Watson, who will be 65 when he captains the US side next September, is confident that being a pensioner will have no bearing on the outcome.
"The players know I've played in the Ryder Cup," he said.
"And they know that I've captained in the Ryder Cup. I know that they know that and it won't be problem."
Watson is an eight-time major winner, with the last of his five Open triumphs coming at Royal Birkdale in 1983.
A decade later, he captained the US to victory in the Ryder Cup with a 15-13 success at The Belfry.
Watson played in four Ryder Cups and never finished on a losing side, winning on three occasions, while the 1989 contest was tied, with Europe retaining the trophy.
"I think some of the criticism of me is unfair, saying that I am old," said Watson. "That's just a fact.
"The other side of the coin is that I have been there before and the players know that I have been there before.
"Nothing has changed. In 1993 I said that I hoped I could bring some levity to it because the pressure is enormous; sometimes it's oppressive. You have to get that to subside in some way.
"Last year was great theatre even though we lost. We hope the theatre will be just as good next year but the outcome might be a little different."
The US skipper said that his team "have something to make up for" after
last year's dramatic loss in Medinah,
when the home side went into the final day's singles with a 10-6 lead, adding that he wanted "guys that have the guts and heart".
Watson explained: "From my conversations with last year's captain Davis Love, he said how depressed the players were at the loss.
"I hope that feeling remains for some of those players who will remain on our team and they can use that as a motivator."

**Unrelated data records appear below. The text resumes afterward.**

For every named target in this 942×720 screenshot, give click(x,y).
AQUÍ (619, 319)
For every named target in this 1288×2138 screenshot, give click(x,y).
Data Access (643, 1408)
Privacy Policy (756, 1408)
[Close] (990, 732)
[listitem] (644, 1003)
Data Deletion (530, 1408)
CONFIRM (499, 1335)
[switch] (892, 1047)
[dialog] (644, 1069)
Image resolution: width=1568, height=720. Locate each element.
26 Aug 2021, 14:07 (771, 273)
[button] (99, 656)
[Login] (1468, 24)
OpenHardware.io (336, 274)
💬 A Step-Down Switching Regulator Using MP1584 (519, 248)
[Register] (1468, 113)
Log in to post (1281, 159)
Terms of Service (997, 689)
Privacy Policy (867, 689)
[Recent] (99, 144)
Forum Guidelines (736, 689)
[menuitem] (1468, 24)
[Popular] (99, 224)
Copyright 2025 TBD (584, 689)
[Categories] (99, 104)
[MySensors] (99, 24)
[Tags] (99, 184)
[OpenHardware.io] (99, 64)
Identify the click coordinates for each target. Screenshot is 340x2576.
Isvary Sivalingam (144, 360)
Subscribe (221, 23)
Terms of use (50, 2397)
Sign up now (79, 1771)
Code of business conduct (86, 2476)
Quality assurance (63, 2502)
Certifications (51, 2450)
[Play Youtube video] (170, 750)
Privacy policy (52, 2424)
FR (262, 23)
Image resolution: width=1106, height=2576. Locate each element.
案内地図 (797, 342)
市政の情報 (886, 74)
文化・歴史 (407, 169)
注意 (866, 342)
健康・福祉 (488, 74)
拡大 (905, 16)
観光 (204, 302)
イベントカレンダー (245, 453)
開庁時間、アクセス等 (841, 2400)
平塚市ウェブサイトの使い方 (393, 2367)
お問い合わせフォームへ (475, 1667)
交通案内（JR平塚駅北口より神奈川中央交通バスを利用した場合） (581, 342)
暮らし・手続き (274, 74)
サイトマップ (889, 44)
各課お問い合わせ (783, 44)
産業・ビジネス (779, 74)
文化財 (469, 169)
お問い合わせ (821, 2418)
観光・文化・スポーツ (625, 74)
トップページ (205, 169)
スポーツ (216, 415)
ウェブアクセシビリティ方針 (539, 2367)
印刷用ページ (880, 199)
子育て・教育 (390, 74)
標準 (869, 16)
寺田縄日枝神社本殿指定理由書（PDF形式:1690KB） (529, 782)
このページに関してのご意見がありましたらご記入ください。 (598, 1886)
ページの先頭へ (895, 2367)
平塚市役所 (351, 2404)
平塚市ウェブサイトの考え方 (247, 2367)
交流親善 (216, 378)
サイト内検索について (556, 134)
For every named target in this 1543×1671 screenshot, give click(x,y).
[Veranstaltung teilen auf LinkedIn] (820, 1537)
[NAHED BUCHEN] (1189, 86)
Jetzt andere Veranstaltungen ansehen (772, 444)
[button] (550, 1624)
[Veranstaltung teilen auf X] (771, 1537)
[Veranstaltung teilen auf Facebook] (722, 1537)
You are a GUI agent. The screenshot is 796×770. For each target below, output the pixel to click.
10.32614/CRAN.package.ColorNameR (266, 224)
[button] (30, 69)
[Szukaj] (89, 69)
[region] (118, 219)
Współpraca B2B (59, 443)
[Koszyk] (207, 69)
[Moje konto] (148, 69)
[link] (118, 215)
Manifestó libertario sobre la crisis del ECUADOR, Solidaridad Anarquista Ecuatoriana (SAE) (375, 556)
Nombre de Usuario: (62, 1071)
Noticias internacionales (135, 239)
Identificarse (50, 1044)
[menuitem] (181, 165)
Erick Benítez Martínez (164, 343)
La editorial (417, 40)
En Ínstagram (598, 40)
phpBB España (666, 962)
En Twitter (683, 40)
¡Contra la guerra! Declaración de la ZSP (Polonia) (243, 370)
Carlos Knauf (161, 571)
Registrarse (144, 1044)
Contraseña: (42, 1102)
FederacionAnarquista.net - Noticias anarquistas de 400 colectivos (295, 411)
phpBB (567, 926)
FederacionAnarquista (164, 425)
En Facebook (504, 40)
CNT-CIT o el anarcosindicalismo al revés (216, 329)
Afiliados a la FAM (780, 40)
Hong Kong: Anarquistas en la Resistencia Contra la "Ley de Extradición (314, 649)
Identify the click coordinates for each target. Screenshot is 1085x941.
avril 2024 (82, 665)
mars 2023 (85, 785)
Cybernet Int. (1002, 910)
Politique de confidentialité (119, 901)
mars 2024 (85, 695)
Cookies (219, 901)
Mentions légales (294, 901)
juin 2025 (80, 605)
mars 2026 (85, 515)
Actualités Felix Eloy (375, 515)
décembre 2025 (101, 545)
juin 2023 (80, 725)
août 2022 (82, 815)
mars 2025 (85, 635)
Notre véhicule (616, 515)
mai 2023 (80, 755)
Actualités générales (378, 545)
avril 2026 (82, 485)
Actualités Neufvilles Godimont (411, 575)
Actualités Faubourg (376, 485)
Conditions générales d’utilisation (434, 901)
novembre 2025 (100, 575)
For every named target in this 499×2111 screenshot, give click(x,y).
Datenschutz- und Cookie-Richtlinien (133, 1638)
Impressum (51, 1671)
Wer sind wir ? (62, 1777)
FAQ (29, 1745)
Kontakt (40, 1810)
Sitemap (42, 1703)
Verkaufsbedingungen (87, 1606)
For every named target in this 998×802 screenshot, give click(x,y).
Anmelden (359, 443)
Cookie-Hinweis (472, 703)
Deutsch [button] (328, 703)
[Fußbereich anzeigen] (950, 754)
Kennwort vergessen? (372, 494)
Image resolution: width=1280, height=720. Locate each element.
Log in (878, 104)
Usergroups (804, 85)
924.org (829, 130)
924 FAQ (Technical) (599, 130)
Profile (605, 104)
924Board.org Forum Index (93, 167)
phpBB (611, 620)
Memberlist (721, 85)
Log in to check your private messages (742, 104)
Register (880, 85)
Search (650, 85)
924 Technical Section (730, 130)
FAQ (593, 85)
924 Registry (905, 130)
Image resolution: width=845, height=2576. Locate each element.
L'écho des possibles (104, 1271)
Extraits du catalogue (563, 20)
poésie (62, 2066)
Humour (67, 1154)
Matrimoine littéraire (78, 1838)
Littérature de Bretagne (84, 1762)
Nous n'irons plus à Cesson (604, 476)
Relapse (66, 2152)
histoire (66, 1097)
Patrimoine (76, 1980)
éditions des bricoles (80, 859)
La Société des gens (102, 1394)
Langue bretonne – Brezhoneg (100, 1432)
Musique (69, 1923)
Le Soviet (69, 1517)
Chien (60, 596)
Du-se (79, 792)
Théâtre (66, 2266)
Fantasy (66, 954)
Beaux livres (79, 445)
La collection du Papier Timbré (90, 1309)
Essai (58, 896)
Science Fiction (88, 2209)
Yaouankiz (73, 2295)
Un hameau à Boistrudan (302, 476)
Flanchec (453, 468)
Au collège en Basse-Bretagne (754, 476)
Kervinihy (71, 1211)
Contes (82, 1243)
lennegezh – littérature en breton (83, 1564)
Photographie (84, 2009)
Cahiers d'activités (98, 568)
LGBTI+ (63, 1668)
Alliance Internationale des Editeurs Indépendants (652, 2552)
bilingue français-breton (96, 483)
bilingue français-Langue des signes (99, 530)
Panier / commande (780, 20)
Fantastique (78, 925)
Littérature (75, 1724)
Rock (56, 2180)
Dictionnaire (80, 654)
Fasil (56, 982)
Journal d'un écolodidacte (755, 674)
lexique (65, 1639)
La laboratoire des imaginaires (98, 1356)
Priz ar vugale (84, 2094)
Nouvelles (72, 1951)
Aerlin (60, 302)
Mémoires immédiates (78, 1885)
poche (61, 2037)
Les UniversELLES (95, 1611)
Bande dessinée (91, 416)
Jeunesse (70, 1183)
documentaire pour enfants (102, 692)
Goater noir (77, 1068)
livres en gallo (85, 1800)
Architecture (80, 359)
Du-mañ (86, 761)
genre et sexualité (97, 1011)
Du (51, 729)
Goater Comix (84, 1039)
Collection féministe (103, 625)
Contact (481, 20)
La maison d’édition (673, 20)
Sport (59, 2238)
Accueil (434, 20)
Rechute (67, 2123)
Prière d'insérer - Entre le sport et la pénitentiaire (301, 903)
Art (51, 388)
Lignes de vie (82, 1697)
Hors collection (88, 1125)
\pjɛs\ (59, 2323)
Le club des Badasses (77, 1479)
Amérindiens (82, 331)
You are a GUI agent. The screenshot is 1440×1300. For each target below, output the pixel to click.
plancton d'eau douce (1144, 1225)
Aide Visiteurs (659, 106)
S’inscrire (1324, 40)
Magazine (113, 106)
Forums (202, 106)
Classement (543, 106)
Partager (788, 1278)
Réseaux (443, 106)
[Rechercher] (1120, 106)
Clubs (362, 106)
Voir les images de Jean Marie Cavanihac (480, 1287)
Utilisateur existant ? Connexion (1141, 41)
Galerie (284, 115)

Meanwhile, Europe captain Paul McGinley says that he is comfortable with many of his potential team members being out of form at the moment.
McGinley has spoken of many of his playing prospects as "flatlining" in the world game but added: "That's OK. We understand.
"[Jack] Nicklaus and [Tiger] Woods have gone through large parts of their careers without wins. But with Justin Rose winning the US Open and now the winner of the FedEx [Henrik Stenson] we have players who can pick things up."
Indeed, Stenson has all but secured his place in the 12-man team already.
The 37-year-old Swede has won twice since the qualifying process for Gleneagles started; at the Deutsche Bank Championship and
the Tour Championship on Sunday
to also secure the $10m (£6.3m) bonus for winning the FedEx Cup.
"Our points list is heavily weighted in favour of the world points list and Henrik has won twice in the FedEx Cup play-offs," said McGinley of the player who holed the winning putt in the 2006 RyderCup at the K Club.
"He is 85% there already and we are only in October."